- _Your task_: Each record below needs to be copied out exactly as it stands.

** Task data follows **

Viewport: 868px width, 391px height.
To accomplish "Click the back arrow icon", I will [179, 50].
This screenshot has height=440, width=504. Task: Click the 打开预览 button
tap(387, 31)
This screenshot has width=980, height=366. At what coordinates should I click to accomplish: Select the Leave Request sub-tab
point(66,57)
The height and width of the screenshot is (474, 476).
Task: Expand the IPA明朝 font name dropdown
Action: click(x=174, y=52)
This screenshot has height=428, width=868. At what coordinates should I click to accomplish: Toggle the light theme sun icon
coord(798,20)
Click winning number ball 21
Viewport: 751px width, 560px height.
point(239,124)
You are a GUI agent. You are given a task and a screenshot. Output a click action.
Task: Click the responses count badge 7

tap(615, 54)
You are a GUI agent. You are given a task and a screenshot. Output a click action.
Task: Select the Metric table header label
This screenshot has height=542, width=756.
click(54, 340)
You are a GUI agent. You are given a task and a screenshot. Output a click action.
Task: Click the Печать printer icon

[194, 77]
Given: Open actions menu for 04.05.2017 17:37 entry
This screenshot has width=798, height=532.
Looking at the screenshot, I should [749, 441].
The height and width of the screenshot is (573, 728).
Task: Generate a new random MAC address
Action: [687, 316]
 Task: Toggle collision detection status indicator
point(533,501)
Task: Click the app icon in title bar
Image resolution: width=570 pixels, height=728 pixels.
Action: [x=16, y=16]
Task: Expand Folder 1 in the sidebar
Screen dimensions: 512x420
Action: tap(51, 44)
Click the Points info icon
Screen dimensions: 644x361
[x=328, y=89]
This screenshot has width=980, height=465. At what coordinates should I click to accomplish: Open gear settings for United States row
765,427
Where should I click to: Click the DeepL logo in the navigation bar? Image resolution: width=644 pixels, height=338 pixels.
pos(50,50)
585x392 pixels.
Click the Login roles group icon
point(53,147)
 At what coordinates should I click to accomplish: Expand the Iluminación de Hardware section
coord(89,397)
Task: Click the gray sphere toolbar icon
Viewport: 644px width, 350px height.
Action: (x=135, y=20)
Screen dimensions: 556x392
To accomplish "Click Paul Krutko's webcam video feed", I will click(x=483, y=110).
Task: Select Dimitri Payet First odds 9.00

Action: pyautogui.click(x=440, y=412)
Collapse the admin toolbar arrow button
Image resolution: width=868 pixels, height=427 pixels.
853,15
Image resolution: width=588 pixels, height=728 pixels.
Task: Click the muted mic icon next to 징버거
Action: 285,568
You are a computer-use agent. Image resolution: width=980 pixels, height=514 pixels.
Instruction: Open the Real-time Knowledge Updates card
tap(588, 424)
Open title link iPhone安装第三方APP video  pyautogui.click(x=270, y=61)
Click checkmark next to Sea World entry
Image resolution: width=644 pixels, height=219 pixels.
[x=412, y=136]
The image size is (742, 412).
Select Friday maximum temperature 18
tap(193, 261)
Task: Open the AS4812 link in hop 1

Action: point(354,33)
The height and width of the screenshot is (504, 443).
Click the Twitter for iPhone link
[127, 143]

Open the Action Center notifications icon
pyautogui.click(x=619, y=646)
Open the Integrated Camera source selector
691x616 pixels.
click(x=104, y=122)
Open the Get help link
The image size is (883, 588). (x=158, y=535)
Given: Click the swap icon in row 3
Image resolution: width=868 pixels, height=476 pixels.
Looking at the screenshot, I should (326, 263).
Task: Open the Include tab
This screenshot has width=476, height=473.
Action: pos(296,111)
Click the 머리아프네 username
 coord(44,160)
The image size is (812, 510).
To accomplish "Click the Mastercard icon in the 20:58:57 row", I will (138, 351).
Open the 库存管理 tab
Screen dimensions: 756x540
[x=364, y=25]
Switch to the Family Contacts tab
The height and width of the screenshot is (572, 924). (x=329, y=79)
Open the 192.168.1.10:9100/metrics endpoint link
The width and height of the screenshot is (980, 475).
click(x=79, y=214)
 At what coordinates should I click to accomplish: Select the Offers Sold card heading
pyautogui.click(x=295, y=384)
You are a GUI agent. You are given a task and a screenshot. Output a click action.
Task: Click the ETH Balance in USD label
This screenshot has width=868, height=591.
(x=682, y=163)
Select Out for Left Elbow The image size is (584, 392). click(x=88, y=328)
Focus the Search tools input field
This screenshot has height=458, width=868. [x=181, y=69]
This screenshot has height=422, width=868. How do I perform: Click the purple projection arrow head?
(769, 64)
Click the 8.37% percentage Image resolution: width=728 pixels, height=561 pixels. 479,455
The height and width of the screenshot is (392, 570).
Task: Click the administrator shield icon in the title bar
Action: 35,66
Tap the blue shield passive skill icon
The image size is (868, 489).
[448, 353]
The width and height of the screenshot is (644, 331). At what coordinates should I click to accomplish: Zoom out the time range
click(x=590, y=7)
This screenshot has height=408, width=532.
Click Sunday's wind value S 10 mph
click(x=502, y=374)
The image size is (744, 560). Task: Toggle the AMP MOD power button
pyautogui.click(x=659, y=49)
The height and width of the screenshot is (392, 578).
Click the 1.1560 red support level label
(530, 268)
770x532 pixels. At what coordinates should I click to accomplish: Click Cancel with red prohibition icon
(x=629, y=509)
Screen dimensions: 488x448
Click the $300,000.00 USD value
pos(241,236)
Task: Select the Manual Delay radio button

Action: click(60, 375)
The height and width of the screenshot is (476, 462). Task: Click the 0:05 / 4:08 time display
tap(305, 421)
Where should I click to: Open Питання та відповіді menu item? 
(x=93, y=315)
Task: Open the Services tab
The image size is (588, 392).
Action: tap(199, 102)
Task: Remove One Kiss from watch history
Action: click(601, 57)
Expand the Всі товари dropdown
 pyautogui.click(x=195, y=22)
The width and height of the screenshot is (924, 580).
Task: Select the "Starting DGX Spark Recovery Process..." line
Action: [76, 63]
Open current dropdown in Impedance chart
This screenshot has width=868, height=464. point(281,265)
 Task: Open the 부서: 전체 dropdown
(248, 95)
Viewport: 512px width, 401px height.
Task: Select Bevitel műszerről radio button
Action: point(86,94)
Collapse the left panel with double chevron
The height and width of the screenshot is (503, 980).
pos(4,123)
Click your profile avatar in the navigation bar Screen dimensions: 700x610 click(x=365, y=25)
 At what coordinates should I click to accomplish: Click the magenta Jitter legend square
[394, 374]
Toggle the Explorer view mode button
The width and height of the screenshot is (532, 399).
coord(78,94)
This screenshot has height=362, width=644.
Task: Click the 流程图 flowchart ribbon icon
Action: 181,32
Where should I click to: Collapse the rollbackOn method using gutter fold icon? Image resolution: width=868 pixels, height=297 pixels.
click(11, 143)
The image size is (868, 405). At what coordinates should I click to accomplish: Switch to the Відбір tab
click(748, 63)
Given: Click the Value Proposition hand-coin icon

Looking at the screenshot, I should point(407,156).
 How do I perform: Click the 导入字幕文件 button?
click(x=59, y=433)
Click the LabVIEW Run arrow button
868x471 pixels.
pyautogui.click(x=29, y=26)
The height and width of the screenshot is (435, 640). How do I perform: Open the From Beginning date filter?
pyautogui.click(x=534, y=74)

** End of Task data **

- _Output below_:
Viewport: 868px width, 391px height.
To accomplish "Click the back arrow icon", I will [179, 50].
This screenshot has height=440, width=504. Task: Click the 打开预览 button
tap(387, 31)
This screenshot has width=980, height=366. At what coordinates should I click to accomplish: Select the Leave Request sub-tab
point(66,57)
The height and width of the screenshot is (474, 476).
Task: Expand the IPA明朝 font name dropdown
Action: click(x=174, y=52)
This screenshot has height=428, width=868. At what coordinates should I click to accomplish: Toggle the light theme sun icon
coord(798,20)
Click winning number ball 21
Viewport: 751px width, 560px height.
point(239,124)
You are a GUI agent. You are given a task and a screenshot. Output a click action.
Task: Click the responses count badge 7

tap(615, 54)
You are a GUI agent. You are given a task and a screenshot. Output a click action.
Task: Select the Metric table header label
This screenshot has height=542, width=756.
click(54, 340)
You are a GUI agent. You are given a task and a screenshot. Output a click action.
Task: Click the Печать printer icon

[194, 77]
Given: Open actions menu for 04.05.2017 17:37 entry
This screenshot has width=798, height=532.
Looking at the screenshot, I should [749, 441].
The height and width of the screenshot is (573, 728).
Task: Generate a new random MAC address
Action: [687, 316]
 Task: Toggle collision detection status indicator
point(533,501)
Task: Click the app icon in title bar
Image resolution: width=570 pixels, height=728 pixels.
Action: [x=16, y=16]
Task: Expand Folder 1 in the sidebar
Screen dimensions: 512x420
Action: tap(51, 44)
Click the Points info icon
Screen dimensions: 644x361
[x=328, y=89]
This screenshot has width=980, height=465. At what coordinates should I click to accomplish: Open gear settings for United States row
765,427
Where should I click to: Click the DeepL logo in the navigation bar? Image resolution: width=644 pixels, height=338 pixels.
pos(50,50)
585x392 pixels.
Click the Login roles group icon
point(53,147)
 At what coordinates should I click to accomplish: Expand the Iluminación de Hardware section
coord(89,397)
Task: Click the gray sphere toolbar icon
Viewport: 644px width, 350px height.
Action: (x=135, y=20)
Screen dimensions: 556x392
To accomplish "Click Paul Krutko's webcam video feed", I will click(x=483, y=110).
Task: Select Dimitri Payet First odds 9.00

Action: pyautogui.click(x=440, y=412)
Collapse the admin toolbar arrow button
Image resolution: width=868 pixels, height=427 pixels.
853,15
Image resolution: width=588 pixels, height=728 pixels.
Task: Click the muted mic icon next to 징버거
Action: 285,568
You are a computer-use agent. Image resolution: width=980 pixels, height=514 pixels.
Instruction: Open the Real-time Knowledge Updates card
tap(588, 424)
Open title link iPhone安装第三方APP video  pyautogui.click(x=270, y=61)
Click checkmark next to Sea World entry
Image resolution: width=644 pixels, height=219 pixels.
[x=412, y=136]
The image size is (742, 412).
Select Friday maximum temperature 18
tap(193, 261)
Task: Open the AS4812 link in hop 1

Action: point(354,33)
The height and width of the screenshot is (504, 443).
Click the Twitter for iPhone link
[127, 143]

Open the Action Center notifications icon
pyautogui.click(x=619, y=646)
Open the Integrated Camera source selector
691x616 pixels.
click(x=104, y=122)
Open the Get help link
The image size is (883, 588). (x=158, y=535)
Given: Click the swap icon in row 3
Image resolution: width=868 pixels, height=476 pixels.
Looking at the screenshot, I should (326, 263).
Task: Open the Include tab
This screenshot has width=476, height=473.
Action: pos(296,111)
Click the 머리아프네 username
 coord(44,160)
The image size is (812, 510).
To accomplish "Click the Mastercard icon in the 20:58:57 row", I will (138, 351).
Open the 库存管理 tab
Screen dimensions: 756x540
[x=364, y=25]
Switch to the Family Contacts tab
The height and width of the screenshot is (572, 924). (x=329, y=79)
Open the 192.168.1.10:9100/metrics endpoint link
The width and height of the screenshot is (980, 475).
click(x=79, y=214)
 At what coordinates should I click to accomplish: Select the Offers Sold card heading
pyautogui.click(x=295, y=384)
You are a GUI agent. You are given a task and a screenshot. Output a click action.
Task: Click the ETH Balance in USD label
This screenshot has width=868, height=591.
(x=682, y=163)
Select Out for Left Elbow The image size is (584, 392). click(x=88, y=328)
Focus the Search tools input field
This screenshot has height=458, width=868. [x=181, y=69]
This screenshot has height=422, width=868. How do I perform: Click the purple projection arrow head?
(769, 64)
Click the 8.37% percentage Image resolution: width=728 pixels, height=561 pixels. 479,455
The height and width of the screenshot is (392, 570).
Task: Click the administrator shield icon in the title bar
Action: 35,66
Tap the blue shield passive skill icon
The image size is (868, 489).
[448, 353]
The width and height of the screenshot is (644, 331). At what coordinates should I click to accomplish: Zoom out the time range
click(x=590, y=7)
This screenshot has height=408, width=532.
Click Sunday's wind value S 10 mph
click(x=502, y=374)
The image size is (744, 560). Task: Toggle the AMP MOD power button
pyautogui.click(x=659, y=49)
The height and width of the screenshot is (392, 578).
Click the 1.1560 red support level label
(530, 268)
770x532 pixels. At what coordinates should I click to accomplish: Click Cancel with red prohibition icon
(x=629, y=509)
Screen dimensions: 488x448
Click the $300,000.00 USD value
pos(241,236)
Task: Select the Manual Delay radio button

Action: click(60, 375)
The height and width of the screenshot is (476, 462). Task: Click the 0:05 / 4:08 time display
tap(305, 421)
Where should I click to: Open Питання та відповіді menu item? 
(x=93, y=315)
Task: Open the Services tab
The image size is (588, 392).
Action: tap(199, 102)
Task: Remove One Kiss from watch history
Action: click(601, 57)
Expand the Всі товари dropdown
 pyautogui.click(x=195, y=22)
The width and height of the screenshot is (924, 580).
Task: Select the "Starting DGX Spark Recovery Process..." line
Action: [76, 63]
Open current dropdown in Impedance chart
This screenshot has width=868, height=464. point(281,265)
 Task: Open the 부서: 전체 dropdown
(248, 95)
Viewport: 512px width, 401px height.
Task: Select Bevitel műszerről radio button
Action: point(86,94)
Collapse the left panel with double chevron
The height and width of the screenshot is (503, 980).
pos(4,123)
Click your profile avatar in the navigation bar Screen dimensions: 700x610 click(x=365, y=25)
 At what coordinates should I click to accomplish: Click the magenta Jitter legend square
[394, 374]
Toggle the Explorer view mode button
The width and height of the screenshot is (532, 399).
coord(78,94)
This screenshot has height=362, width=644.
Task: Click the 流程图 flowchart ribbon icon
Action: 181,32
Where should I click to: Collapse the rollbackOn method using gutter fold icon? Image resolution: width=868 pixels, height=297 pixels.
click(11, 143)
The image size is (868, 405). At what coordinates should I click to accomplish: Switch to the Відбір tab
click(748, 63)
Given: Click the Value Proposition hand-coin icon

Looking at the screenshot, I should point(407,156).
 How do I perform: Click the 导入字幕文件 button?
click(x=59, y=433)
Click the LabVIEW Run arrow button
868x471 pixels.
pyautogui.click(x=29, y=26)
The height and width of the screenshot is (435, 640). How do I perform: Open the From Beginning date filter?
pyautogui.click(x=534, y=74)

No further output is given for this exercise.